In a speech praising the outgoing British chief rabbi, Lord Sacks, the Prince of Wales warned that Britain was suffering from an “apparent rise in anti-Semitism, along with other poisonous and debilitating forms of intolerance.”
Meanwhile, Pope Francis has condemned anti-Semitism, calling it unchristian. “Because of our commons roots, a true Christian cannot be anti-Semitic,” he said at a meeting with representatives of the international Jewish community at the Vatican.
These comments come at a time when anti-Semitism is running high in Britain and Europe. A new report, conducted on behalf of the European Union Agency for Fundamental Rights, found that 26% of Jews in Europe have suffered anti-Semitic harassment at least once in the past year, while 34% experienced harassment in the past five years.
According to the study, around half of all Jews living in France, Belgium and Hungary are considering emigrating because they no longer feel safe in their respective countries. And it seems a safe bet that many of these frightened people will seek sanctuary in Israel.
Making Aliyah is a testament to the success of Zionism, but it is also a sad indication that Europe has still not learnt to cherish its Jewish communities, even after the horrors of the Holocaust. But the decimation of European Jewish life will continue as long as the security situation remains precarious.

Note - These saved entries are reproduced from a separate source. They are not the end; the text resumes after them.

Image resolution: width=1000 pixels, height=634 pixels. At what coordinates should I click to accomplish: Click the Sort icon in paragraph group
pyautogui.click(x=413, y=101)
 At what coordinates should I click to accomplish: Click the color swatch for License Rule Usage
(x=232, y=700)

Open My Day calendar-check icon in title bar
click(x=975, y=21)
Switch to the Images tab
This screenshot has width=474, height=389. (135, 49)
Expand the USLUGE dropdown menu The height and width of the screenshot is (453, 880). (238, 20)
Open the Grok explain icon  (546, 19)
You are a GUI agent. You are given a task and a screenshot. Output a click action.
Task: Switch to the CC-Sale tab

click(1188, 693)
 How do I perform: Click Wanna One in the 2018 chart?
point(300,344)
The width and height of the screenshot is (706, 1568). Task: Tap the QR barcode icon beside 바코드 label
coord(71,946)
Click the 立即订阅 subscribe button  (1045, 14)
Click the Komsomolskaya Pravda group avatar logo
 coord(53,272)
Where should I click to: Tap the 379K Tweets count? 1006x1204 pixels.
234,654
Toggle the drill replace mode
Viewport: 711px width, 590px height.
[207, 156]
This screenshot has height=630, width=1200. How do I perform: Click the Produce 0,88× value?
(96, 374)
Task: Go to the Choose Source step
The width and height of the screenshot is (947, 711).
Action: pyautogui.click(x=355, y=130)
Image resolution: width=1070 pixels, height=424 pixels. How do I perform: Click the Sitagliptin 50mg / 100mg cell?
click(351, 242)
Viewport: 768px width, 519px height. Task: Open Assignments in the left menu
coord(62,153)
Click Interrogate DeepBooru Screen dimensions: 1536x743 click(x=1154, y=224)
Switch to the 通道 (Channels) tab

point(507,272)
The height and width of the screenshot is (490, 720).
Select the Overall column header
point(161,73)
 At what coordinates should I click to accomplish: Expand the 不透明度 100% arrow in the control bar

Over the past decade and a half, Europe’s Jews have witnessed a disturbing rise in the number of anti-Semitic attacks, often by Arabs who use their irrational hatred of Israel to justify their attacks. Assaults, murders, death threats, cemetery desecrations, firebombings, graffiti and even the bullying of Jewish children by their Muslim peers are all too frequent in contemporary Europe.
The rise in anti-Semitism in Europe has received little attention or sympathy because much of the abuse is carried out by Muslims under the protection of liberals who accuse critics of Islamophobia or racism. Far too often, universities, political institutions, charities, churches and media outlets provide a platform for radical Muslims and other anti-Semites to disseminate their hatred of Israel and Jews.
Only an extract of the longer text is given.